クラウド・コンピューティングとは、SalesforceやAWSなどのクラウドサービスプラットフォームからインターネット経由でコンピューティング、データベース、ストレージ、アプリケーションをはじめとした、様々な IT リソースをオンデマンドで利用することができるサービスを指す。従来、企業は自らで情報システムを構築、運用・管理しなければならなかったが、クラウドを利用することでこうした手間や時間が省け、業務の効率化や投資コストを抑えることが可能となる。また、情報システムの構築にかかる期間も短縮できるため、企業側の導入メリットは大きい。特に、ここ数年は通信ネットワークの高速化やクラウドサービス事業者のセキュリティ対策が強化されてきたこと、サービスの拡充が進んでいることもあって、規模を問わず既存システムからクラウドへ移行する企業が増加傾向にある。
調査会社によれば、2019年の国内パブリック・クラウドサービスの市場規模は、前年比22.9%増の8,778億円、2024年までの5年間の年平均成長率は20%弱となり、2024年の市場規模で2兆円強と2019年比で約2.4倍に拡大すると予測されている。自社でコンピュータシステムを保有している企業あるいは官公庁も多くあり、今後もこうしたユーザーがパブリック・クラウドサービスに移行することが高成長の背景にある。
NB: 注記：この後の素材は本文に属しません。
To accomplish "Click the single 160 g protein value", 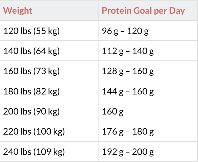I will point(113,112).
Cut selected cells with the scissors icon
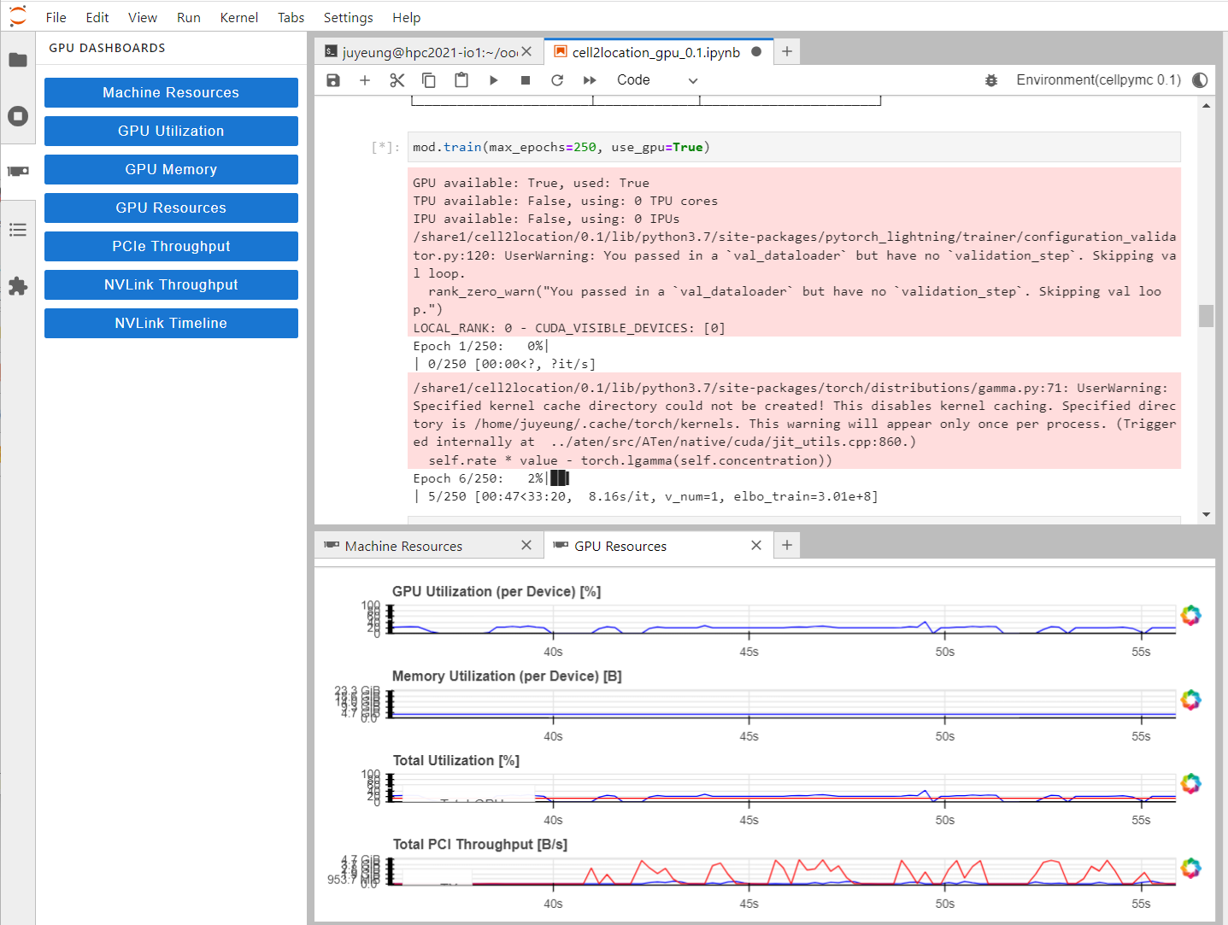 [x=397, y=79]
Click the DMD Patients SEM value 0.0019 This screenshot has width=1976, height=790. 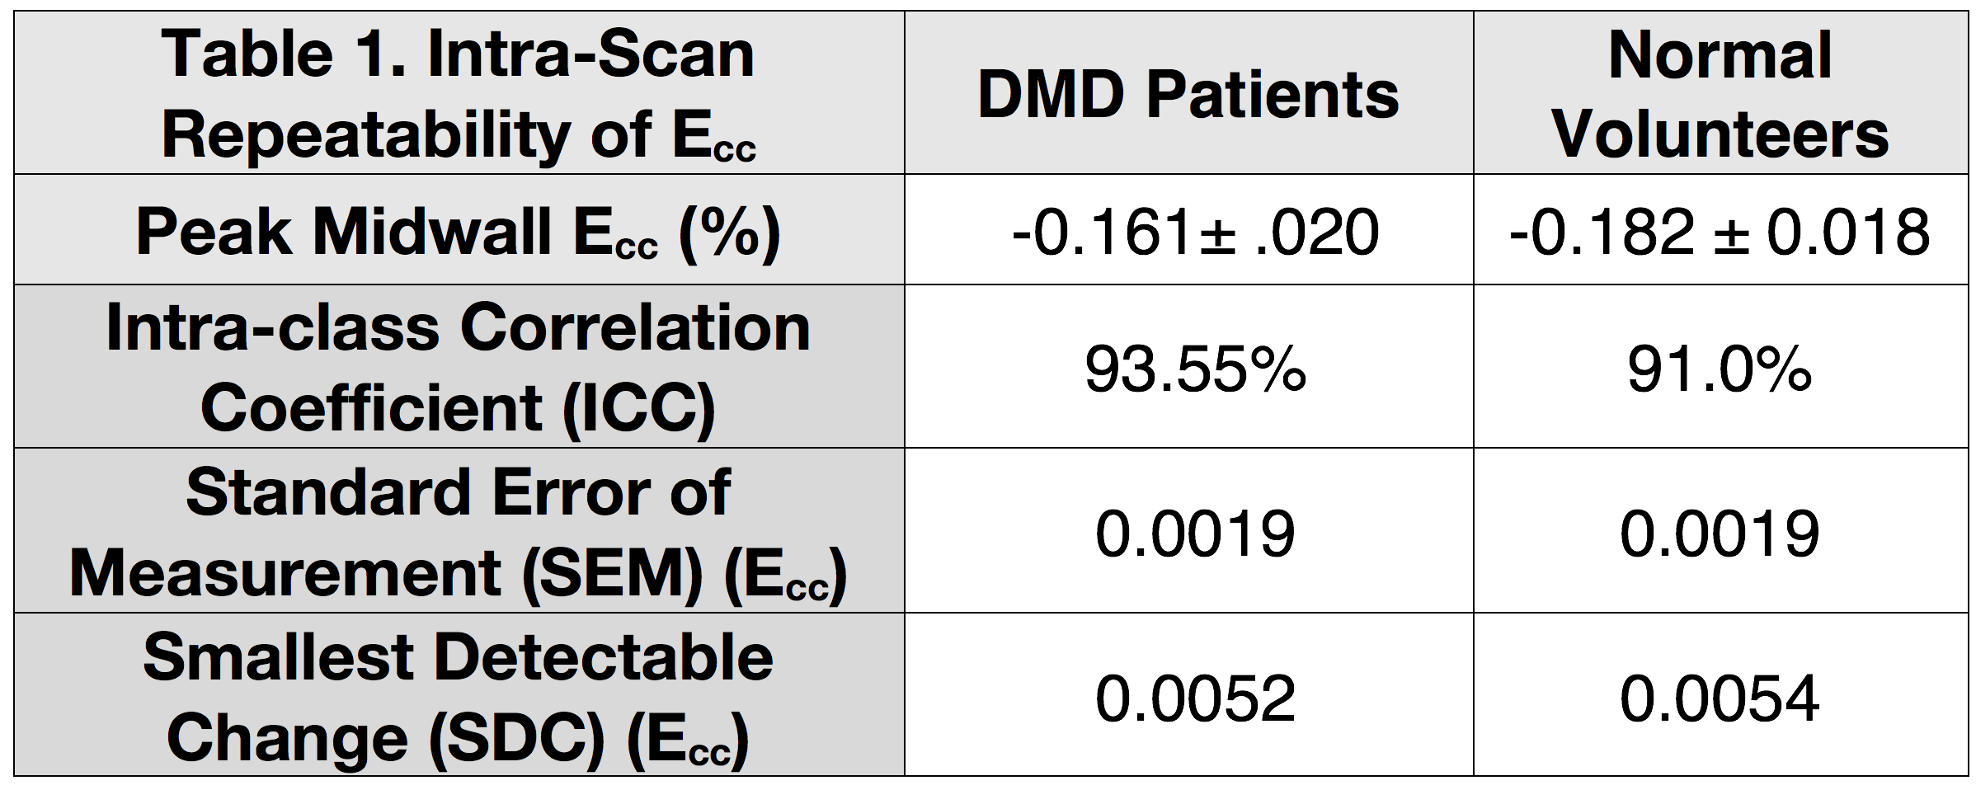[x=1194, y=534]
なお、パブリック・クラウドサービスはサービスの形態により、SaaS※1、PaaS※2、IaaS※3等に大きく分類される。このうち、企業が情報システムを構築する場合はPaaS、IaaSを利用することになる。PaaSではSalesforce、IaaSではAWSが世界シェアトップ企業となっており、ここ数年で売上高も急成長している。年平均成長率で見るとSalesforceで30%、AWSで42%となっており、Microsoft(マイクロソフト
※1 SaaS(Software as a Service)パッケージ製品として提供されていたソフトウェアを、インターネット経由でサービスとして提供する形態。
※2 PaaS(Platform as a Service)アプリケーションソフトを稼働させるためのハードウェアやOSなどのプラットフォーム一式を、インターネット上のサービスとして提供する形態。
※3 IaaS(Infrastructure as a Service)情報システムの稼働に必要な仮想サーバーをはじめとした機材やネットワークなどのインフラを、インターネット上のサービスとして提供する形態。